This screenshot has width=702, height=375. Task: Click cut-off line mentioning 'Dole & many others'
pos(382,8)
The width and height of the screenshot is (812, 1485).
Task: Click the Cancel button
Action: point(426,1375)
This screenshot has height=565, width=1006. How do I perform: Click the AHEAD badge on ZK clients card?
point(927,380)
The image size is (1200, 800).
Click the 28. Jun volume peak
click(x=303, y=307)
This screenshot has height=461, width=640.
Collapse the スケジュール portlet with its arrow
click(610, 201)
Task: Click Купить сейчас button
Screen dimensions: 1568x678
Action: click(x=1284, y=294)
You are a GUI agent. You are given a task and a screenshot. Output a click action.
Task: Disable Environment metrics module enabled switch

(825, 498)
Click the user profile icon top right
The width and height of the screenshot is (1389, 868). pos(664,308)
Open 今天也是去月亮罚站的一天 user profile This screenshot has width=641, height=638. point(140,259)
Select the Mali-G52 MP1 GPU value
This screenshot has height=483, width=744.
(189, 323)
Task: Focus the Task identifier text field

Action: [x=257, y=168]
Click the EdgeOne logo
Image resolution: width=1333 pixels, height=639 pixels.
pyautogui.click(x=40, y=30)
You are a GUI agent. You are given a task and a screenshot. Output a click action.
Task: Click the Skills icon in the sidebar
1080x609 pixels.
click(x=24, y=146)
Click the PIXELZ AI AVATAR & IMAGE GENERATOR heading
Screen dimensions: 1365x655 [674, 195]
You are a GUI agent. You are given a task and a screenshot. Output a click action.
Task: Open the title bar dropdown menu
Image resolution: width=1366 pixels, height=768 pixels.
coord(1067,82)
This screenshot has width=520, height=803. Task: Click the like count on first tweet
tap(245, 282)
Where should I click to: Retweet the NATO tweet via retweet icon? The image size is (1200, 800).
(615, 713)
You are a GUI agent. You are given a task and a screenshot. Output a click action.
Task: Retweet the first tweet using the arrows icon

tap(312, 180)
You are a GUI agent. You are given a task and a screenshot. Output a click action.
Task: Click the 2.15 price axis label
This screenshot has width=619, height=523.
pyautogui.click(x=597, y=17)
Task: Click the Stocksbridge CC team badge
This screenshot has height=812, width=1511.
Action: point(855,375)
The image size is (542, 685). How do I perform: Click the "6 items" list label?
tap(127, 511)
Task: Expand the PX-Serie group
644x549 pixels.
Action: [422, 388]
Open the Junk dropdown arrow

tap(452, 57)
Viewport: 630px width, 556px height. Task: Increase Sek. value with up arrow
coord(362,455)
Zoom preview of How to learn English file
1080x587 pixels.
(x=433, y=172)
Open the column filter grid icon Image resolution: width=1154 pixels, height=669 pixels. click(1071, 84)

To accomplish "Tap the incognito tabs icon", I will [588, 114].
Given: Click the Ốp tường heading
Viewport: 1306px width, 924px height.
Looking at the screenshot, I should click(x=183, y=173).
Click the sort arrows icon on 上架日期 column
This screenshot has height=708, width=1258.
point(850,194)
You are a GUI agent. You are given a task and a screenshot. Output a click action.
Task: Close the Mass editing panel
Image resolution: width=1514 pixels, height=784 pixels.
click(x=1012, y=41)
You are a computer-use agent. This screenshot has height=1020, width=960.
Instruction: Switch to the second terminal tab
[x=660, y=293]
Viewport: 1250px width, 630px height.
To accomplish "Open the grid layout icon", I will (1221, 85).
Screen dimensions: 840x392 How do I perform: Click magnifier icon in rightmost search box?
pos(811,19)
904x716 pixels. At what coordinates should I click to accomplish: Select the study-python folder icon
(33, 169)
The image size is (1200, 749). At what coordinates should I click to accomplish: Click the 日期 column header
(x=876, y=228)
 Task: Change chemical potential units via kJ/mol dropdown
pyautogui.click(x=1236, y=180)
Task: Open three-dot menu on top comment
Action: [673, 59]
◆ ◆ ◆ ◆ ◆
A bare number is all that is asked for: the count of lines above that include "will".

2